### What is required
All of the data below needs to be set down again, exactly as shown.
[[ Source data open ]]
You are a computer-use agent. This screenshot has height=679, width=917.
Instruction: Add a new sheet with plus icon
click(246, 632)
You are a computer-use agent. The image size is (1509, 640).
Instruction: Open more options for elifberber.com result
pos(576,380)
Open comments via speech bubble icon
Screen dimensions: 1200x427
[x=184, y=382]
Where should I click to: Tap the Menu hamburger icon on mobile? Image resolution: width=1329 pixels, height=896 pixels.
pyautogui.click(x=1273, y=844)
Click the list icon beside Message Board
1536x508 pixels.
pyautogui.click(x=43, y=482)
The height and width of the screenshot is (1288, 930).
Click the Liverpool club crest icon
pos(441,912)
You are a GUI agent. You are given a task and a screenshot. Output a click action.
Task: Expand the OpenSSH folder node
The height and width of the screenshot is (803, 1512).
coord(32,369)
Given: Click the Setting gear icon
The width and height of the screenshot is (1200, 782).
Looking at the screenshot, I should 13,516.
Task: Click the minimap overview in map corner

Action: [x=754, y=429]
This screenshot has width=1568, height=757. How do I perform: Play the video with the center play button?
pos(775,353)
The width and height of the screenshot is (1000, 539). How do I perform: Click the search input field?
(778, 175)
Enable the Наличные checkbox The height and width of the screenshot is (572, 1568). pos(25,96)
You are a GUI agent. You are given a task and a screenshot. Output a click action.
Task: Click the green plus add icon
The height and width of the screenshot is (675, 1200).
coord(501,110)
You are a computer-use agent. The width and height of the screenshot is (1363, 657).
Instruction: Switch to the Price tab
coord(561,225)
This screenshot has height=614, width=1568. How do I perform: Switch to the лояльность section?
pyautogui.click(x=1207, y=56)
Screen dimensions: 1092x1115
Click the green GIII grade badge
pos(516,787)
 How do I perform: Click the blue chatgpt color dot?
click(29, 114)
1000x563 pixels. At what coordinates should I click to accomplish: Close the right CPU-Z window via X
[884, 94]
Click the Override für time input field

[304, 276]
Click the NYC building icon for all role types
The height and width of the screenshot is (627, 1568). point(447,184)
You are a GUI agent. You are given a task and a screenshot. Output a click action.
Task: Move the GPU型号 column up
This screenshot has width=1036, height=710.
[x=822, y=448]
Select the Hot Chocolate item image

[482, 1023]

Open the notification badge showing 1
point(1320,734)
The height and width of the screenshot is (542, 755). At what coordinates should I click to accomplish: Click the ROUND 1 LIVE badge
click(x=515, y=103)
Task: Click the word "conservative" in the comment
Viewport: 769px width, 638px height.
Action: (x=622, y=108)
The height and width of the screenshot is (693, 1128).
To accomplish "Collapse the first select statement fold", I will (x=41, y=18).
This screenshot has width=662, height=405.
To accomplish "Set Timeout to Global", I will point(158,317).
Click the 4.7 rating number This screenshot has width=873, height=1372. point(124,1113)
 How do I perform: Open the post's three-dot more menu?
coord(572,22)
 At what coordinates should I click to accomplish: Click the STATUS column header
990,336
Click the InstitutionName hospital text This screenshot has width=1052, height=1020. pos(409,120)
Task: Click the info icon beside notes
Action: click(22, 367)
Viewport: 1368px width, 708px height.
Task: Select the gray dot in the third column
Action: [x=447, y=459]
[[ Source data closed ]]
### Task output
You are a computer-use agent. This screenshot has height=679, width=917.
Instruction: Add a new sheet with plus icon
click(246, 632)
You are a computer-use agent. The image size is (1509, 640).
Instruction: Open more options for elifberber.com result
pos(576,380)
Open comments via speech bubble icon
Screen dimensions: 1200x427
[x=184, y=382]
Where should I click to: Tap the Menu hamburger icon on mobile? Image resolution: width=1329 pixels, height=896 pixels.
pyautogui.click(x=1273, y=844)
Click the list icon beside Message Board
1536x508 pixels.
pyautogui.click(x=43, y=482)
The height and width of the screenshot is (1288, 930).
Click the Liverpool club crest icon
pos(441,912)
You are a GUI agent. You are given a task and a screenshot. Output a click action.
Task: Expand the OpenSSH folder node
The height and width of the screenshot is (803, 1512).
coord(32,369)
Given: Click the Setting gear icon
The width and height of the screenshot is (1200, 782).
Looking at the screenshot, I should 13,516.
Task: Click the minimap overview in map corner

Action: [x=754, y=429]
This screenshot has width=1568, height=757. How do I perform: Play the video with the center play button?
pos(775,353)
The width and height of the screenshot is (1000, 539). How do I perform: Click the search input field?
(778, 175)
Enable the Наличные checkbox The height and width of the screenshot is (572, 1568). pos(25,96)
You are a GUI agent. You are given a task and a screenshot. Output a click action.
Task: Click the green plus add icon
The height and width of the screenshot is (675, 1200).
coord(501,110)
You are a computer-use agent. The width and height of the screenshot is (1363, 657).
Instruction: Switch to the Price tab
coord(561,225)
This screenshot has height=614, width=1568. How do I perform: Switch to the лояльность section?
pyautogui.click(x=1207, y=56)
Screen dimensions: 1092x1115
Click the green GIII grade badge
pos(516,787)
 How do I perform: Click the blue chatgpt color dot?
click(29, 114)
1000x563 pixels. At what coordinates should I click to accomplish: Close the right CPU-Z window via X
[884, 94]
Click the Override für time input field

[304, 276]
Click the NYC building icon for all role types
The height and width of the screenshot is (627, 1568). point(447,184)
You are a GUI agent. You are given a task and a screenshot. Output a click action.
Task: Move the GPU型号 column up
This screenshot has width=1036, height=710.
[x=822, y=448]
Select the Hot Chocolate item image

[482, 1023]

Open the notification badge showing 1
point(1320,734)
The height and width of the screenshot is (542, 755). At what coordinates should I click to accomplish: Click the ROUND 1 LIVE badge
click(x=515, y=103)
Task: Click the word "conservative" in the comment
Viewport: 769px width, 638px height.
Action: (x=622, y=108)
The height and width of the screenshot is (693, 1128).
To accomplish "Collapse the first select statement fold", I will (x=41, y=18).
This screenshot has width=662, height=405.
To accomplish "Set Timeout to Global", I will point(158,317).
Click the 4.7 rating number This screenshot has width=873, height=1372. point(124,1113)
 How do I perform: Open the post's three-dot more menu?
coord(572,22)
 At what coordinates should I click to accomplish: Click the STATUS column header
990,336
Click the InstitutionName hospital text This screenshot has width=1052, height=1020. pos(409,120)
Task: Click the info icon beside notes
Action: click(22, 367)
Viewport: 1368px width, 708px height.
Task: Select the gray dot in the third column
Action: [x=447, y=459]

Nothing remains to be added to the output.